#

Latar Belakang

Penerapan sistem demokrasi di Indonesia sejak 1999 sampai sekarang masih menyisakan banyak problem di dalamnya yang mengharuskan adanya kajian-kajian akademis sebagai bentuk upaya evaluasi berkelanjutan. Salah satu problem besar yang kerap mendominasi ruang diskursus politik di negeri ini adalah hubungan yang pelik antara isu-isu keumatan—dari kalangan Muslim tentunya selaku mayoritas—dengan sistem demokrasi yang berasal dari Barat. Potret umat Islam di Indonesia berdasarkan sikap politik (political behavior) merupakan fenomena keumatan yang unik karena sikap mereka yang mau menerima sistem demokrasi di tengah saudara-saudara lainnya di Timur Tengah yang justru menolaknya (Mujani, 2007). Bangunan tesis Samuel Huntington mengenai Clash of Civilization (1996), yaitu adanya benturan peradaban antara Barat dan Timur (baca: Islam di Timur Tengah), runtuh oleh temuan Saiful Mujani tentang sikap politik umat Muslim Indonesia. Huntington melihat umat Islam secara pesimistis dengan melakukan generalisasi, sementara Mujani sebaliknya. Mujani berhasil menyodorkan kepada dunia bahwa ada fakta lain yang luput dari perhatian Huntington, yaitu Indonesia. Penduduknya adalah mayoritas Muslim tetapi mereka demokratis. Namun munculnya fenomena kekerasan dari tangan sebagian umat Muslim dan praktik politik identitas dengan memanfaatkan kebebasan alam demokrasi belakangan ini membuat peneliti seperti Sidney Jones dan Jeremy Menchik kembali mempertanyakan kualitas substantif dari penerapan sistem demokrasi di Indonesia. Satu sisi, umat Muslim Indonesia terbukti pro demokrasi. Namun di lain sisi, demokrasi hanya dijadikan sebagai alat untuk memperluas ruang kebebasan mereka dalam melancarkan aksi-aksi kekerasan dan praktik politik identitas.

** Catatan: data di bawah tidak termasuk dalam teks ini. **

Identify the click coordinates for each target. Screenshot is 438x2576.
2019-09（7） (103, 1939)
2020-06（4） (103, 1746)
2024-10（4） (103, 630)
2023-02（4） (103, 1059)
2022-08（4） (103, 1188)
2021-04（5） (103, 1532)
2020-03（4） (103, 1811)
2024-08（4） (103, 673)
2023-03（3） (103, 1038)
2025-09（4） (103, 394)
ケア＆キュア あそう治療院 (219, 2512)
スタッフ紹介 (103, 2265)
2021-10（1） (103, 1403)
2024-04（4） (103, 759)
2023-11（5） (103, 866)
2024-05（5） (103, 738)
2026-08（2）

Dalam rangka mewujudkan harapan tersebut yaitu adanya pelibatan aspek keumatan dalam proses pembangunan bangsa dan pendewasaan demokrasi di negeri ini, Tim Perpustakaan Panglima Itam NasDem Tower menyajikan satu program kajian kitab kuning bertajuk, “Ramadan Bersama NasDem: Bedah Kitab Al-Ahkámu ‘Sulthániyah Karya Al-Mawardi”. Momentum Ramadan kali ini dipilih sebagai pijakan awal untuk kegiatan-kegiatan bahtsu ‘l-kutub untuk bulan-bulan berikutnya. Adapun kenapa kitab tersebut yang dijadikan sebagai bahan kajian karena pertimbangan substansi materi dan konteks politik di zamannya. Kitab tersebut lahir pada abad ke-10 di era kejayaan Dinasti Abbasiyah tepatnya di bawah kekuasaan pemerintahan Al-Qadir Billah (947-1031). Dari subtansi materi di dalamnya setidaknya kerangka pembedahan yang akan dilakukan nantinya adalah ingin melihat: pertama, di zaman Dinasti Abbasiyah, bagaimana umat Islam mencoba membuat suatu tatanan kenegaraan yang menjelaskan hak seseorang untuk memimpin dan dipimpin. Kedua, bagaimana praktik ketatanegaraan abad pertengahan ini memiliki virtue yang menegaskan pentingnya menjadikan sumber-sumber tatanan sosial merujuk pada perilaku Nabi, baik yang dimaktubkan dalam Al-Qur'an maupun Hadits. Ketiga, bagaimana menjadi kitab tersebut sebagai sumber inspirasi, prinsip ketatanegaraan ini dimungkinkan untuk dapat menjadi rujukan bagi praktek pendewasaan demokrasi di Indonesia. Keempat, nilai ketatanegaraan apa dari kitab tersebut yang masih relevan untuk diaplikasikan dalam sistem ketatanegaraan kita di Indonesia?

Tujuan

  • Menakar relevansi sistem ketaganegaraan dahulu dan sekarang.
  • Membumikan gagasan Al-Mawardi dalam konteks demokrasi di Indonesia.
  • Menjadikan best-practice etika ketatanegaraan klasik sebagai panduan bagi penubuhan etika politik bangsa.

Desain Kajian

  • Host membuka diskusi dengan membacakan 1-2 paragraf teks ahkam sesuai tema dan runut bahasan yang akan dikaji. Ambil 1 paragraf yang bisa menjadi bahan penarik diskusi.
  • Host memberikan tafsir kontekstual pada teks yang dibacakan, dan mulai menghubungkan dengan kondisi politik dan demokrasi di Indonesia.
  • Host bisa memberikan uraian tambahan teori politik dan demokrasi kontemporer untuk dipersandingkan dalam gagasan kitab. (15-20 menit).
  • Host memberikan kesempatan pada narasumber untuk membahas tema dan pokok bahasan setiap bab.
    (30-45 menit).
  • Membuka tanya jawab (1 jam).
  • Closing statement dari narasumber.
  • Host memberi resume dan rekomendasi untuk kajian lanjutan terkait tema dan pokok bahasan yang ada.